Your task:
Edit the listing below so that each "GUI agent" reads "desktop assistant", and reproduce every other line unchanged.

Data shown:
- - -

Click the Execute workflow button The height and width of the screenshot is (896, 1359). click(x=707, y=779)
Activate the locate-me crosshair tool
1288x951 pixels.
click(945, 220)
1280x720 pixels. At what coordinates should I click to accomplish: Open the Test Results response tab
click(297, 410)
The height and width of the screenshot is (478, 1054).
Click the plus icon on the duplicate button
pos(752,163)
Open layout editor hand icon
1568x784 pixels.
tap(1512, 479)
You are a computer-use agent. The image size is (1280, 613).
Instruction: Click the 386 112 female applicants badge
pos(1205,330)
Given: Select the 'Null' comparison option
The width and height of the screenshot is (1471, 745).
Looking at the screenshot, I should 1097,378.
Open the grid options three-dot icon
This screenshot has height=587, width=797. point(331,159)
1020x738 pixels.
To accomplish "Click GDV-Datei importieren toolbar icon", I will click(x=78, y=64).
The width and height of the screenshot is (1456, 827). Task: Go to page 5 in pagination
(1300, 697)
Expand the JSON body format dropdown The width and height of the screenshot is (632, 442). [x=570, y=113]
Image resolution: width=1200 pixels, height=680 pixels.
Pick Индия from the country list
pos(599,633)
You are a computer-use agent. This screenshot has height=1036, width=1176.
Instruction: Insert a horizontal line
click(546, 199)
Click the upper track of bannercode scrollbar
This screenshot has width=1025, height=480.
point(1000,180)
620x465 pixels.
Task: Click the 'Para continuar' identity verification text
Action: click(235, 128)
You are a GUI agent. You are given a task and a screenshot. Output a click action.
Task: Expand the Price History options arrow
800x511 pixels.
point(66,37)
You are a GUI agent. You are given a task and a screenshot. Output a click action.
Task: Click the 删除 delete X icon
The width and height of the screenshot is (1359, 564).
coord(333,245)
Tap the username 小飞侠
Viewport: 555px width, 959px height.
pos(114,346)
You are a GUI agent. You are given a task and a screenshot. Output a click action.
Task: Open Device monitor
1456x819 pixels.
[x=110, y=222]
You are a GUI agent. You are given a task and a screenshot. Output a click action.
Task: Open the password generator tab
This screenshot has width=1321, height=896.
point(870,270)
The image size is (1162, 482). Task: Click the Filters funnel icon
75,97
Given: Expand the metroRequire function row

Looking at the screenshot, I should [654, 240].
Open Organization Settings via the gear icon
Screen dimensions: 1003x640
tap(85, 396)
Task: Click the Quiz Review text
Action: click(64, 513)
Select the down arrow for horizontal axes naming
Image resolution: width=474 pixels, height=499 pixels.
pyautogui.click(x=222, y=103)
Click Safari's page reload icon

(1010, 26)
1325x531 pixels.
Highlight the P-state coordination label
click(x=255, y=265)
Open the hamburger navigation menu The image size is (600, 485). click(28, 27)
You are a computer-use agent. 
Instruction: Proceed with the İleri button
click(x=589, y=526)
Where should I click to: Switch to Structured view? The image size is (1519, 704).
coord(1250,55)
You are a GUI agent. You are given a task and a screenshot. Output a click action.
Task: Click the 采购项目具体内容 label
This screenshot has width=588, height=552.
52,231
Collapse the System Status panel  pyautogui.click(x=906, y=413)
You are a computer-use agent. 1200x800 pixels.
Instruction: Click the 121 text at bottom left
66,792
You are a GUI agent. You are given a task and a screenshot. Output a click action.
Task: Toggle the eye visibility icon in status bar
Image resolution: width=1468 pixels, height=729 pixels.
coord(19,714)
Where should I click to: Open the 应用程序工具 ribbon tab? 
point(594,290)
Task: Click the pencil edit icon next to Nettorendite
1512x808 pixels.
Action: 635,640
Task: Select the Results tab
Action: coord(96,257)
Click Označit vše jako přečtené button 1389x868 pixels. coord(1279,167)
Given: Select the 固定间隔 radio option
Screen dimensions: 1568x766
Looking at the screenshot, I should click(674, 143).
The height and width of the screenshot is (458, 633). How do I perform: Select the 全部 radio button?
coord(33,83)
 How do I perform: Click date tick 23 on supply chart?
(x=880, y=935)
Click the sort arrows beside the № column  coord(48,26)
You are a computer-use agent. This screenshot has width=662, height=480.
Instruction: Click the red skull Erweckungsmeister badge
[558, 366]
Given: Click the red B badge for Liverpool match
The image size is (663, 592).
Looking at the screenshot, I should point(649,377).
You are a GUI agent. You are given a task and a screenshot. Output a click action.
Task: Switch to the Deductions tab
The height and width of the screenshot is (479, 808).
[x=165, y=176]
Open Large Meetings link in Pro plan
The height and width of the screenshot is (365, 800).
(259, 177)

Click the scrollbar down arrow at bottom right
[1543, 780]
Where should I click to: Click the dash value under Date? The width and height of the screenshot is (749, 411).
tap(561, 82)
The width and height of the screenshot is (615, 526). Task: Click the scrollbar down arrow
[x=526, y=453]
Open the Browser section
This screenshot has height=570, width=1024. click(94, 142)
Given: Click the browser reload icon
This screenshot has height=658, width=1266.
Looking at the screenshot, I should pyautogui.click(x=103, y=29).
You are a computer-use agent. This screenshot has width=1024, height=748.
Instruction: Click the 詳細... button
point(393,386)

- - -

Worked solution:
Click the Execute workflow button The height and width of the screenshot is (896, 1359). click(x=707, y=779)
Activate the locate-me crosshair tool
1288x951 pixels.
click(945, 220)
1280x720 pixels. At what coordinates should I click to accomplish: Open the Test Results response tab
click(297, 410)
The height and width of the screenshot is (478, 1054).
Click the plus icon on the duplicate button
pos(752,163)
Open layout editor hand icon
1568x784 pixels.
tap(1512, 479)
You are a computer-use agent. The image size is (1280, 613).
Instruction: Click the 386 112 female applicants badge
pos(1205,330)
Given: Select the 'Null' comparison option
The width and height of the screenshot is (1471, 745).
Looking at the screenshot, I should 1097,378.
Open the grid options three-dot icon
This screenshot has height=587, width=797. point(331,159)
1020x738 pixels.
To accomplish "Click GDV-Datei importieren toolbar icon", I will click(x=78, y=64).
The width and height of the screenshot is (1456, 827). Task: Go to page 5 in pagination
(1300, 697)
Expand the JSON body format dropdown The width and height of the screenshot is (632, 442). [x=570, y=113]
Image resolution: width=1200 pixels, height=680 pixels.
Pick Индия from the country list
pos(599,633)
You are a computer-use agent. This screenshot has height=1036, width=1176.
Instruction: Insert a horizontal line
click(546, 199)
Click the upper track of bannercode scrollbar
This screenshot has width=1025, height=480.
point(1000,180)
620x465 pixels.
Task: Click the 'Para continuar' identity verification text
Action: click(235, 128)
You are a desktop assistant. You are given a task and a screenshot. Output a click action.
Task: Expand the Price History options arrow
800x511 pixels.
point(66,37)
You are a desktop assistant. You are given a task and a screenshot. Output a click action.
Task: Click the 删除 delete X icon
The width and height of the screenshot is (1359, 564).
coord(333,245)
Tap the username 小飞侠
Viewport: 555px width, 959px height.
pos(114,346)
You are a desktop assistant. You are given a task and a screenshot. Output a click action.
Task: Open Device monitor
1456x819 pixels.
[x=110, y=222]
You are a desktop assistant. You are given a task and a screenshot. Output a click action.
Task: Open the password generator tab
This screenshot has width=1321, height=896.
point(870,270)
The image size is (1162, 482). Task: Click the Filters funnel icon
75,97
Given: Expand the metroRequire function row

Looking at the screenshot, I should [654, 240].
Open Organization Settings via the gear icon
Screen dimensions: 1003x640
tap(85, 396)
Task: Click the Quiz Review text
Action: click(64, 513)
Select the down arrow for horizontal axes naming
Image resolution: width=474 pixels, height=499 pixels.
pyautogui.click(x=222, y=103)
Click Safari's page reload icon

(1010, 26)
1325x531 pixels.
Highlight the P-state coordination label
click(x=255, y=265)
Open the hamburger navigation menu The image size is (600, 485). click(28, 27)
You are a computer-use agent. 
Instruction: Proceed with the İleri button
click(x=589, y=526)
Where should I click to: Switch to Structured view? The image size is (1519, 704).
coord(1250,55)
You are a desktop assistant. You are given a task and a screenshot. Output a click action.
Task: Click the 采购项目具体内容 label
This screenshot has width=588, height=552.
52,231
Collapse the System Status panel  pyautogui.click(x=906, y=413)
You are a computer-use agent. 1200x800 pixels.
Instruction: Click the 121 text at bottom left
66,792
You are a desktop assistant. You are given a task and a screenshot. Output a click action.
Task: Toggle the eye visibility icon in status bar
Image resolution: width=1468 pixels, height=729 pixels.
coord(19,714)
Where should I click to: Open the 应用程序工具 ribbon tab? 
point(594,290)
Task: Click the pencil edit icon next to Nettorendite
1512x808 pixels.
Action: 635,640
Task: Select the Results tab
Action: coord(96,257)
Click Označit vše jako přečtené button 1389x868 pixels. coord(1279,167)
Given: Select the 固定间隔 radio option
Screen dimensions: 1568x766
Looking at the screenshot, I should click(674, 143).
The height and width of the screenshot is (458, 633). How do I perform: Select the 全部 radio button?
coord(33,83)
 How do I perform: Click date tick 23 on supply chart?
(x=880, y=935)
Click the sort arrows beside the № column  coord(48,26)
You are a computer-use agent. This screenshot has width=662, height=480.
Instruction: Click the red skull Erweckungsmeister badge
[558, 366]
Given: Click the red B badge for Liverpool match
The image size is (663, 592).
Looking at the screenshot, I should point(649,377).
You are a desktop assistant. You are given a task and a screenshot. Output a click action.
Task: Switch to the Deductions tab
The height and width of the screenshot is (479, 808).
[x=165, y=176]
Open Large Meetings link in Pro plan
The height and width of the screenshot is (365, 800).
(259, 177)

Click the scrollbar down arrow at bottom right
[1543, 780]
Where should I click to: Click the dash value under Date? The width and height of the screenshot is (749, 411).
tap(561, 82)
The width and height of the screenshot is (615, 526). Task: Click the scrollbar down arrow
[x=526, y=453]
Open the Browser section
This screenshot has height=570, width=1024. click(94, 142)
Given: Click the browser reload icon
This screenshot has height=658, width=1266.
Looking at the screenshot, I should pyautogui.click(x=103, y=29).
You are a computer-use agent. This screenshot has width=1024, height=748.
Instruction: Click the 詳細... button
point(393,386)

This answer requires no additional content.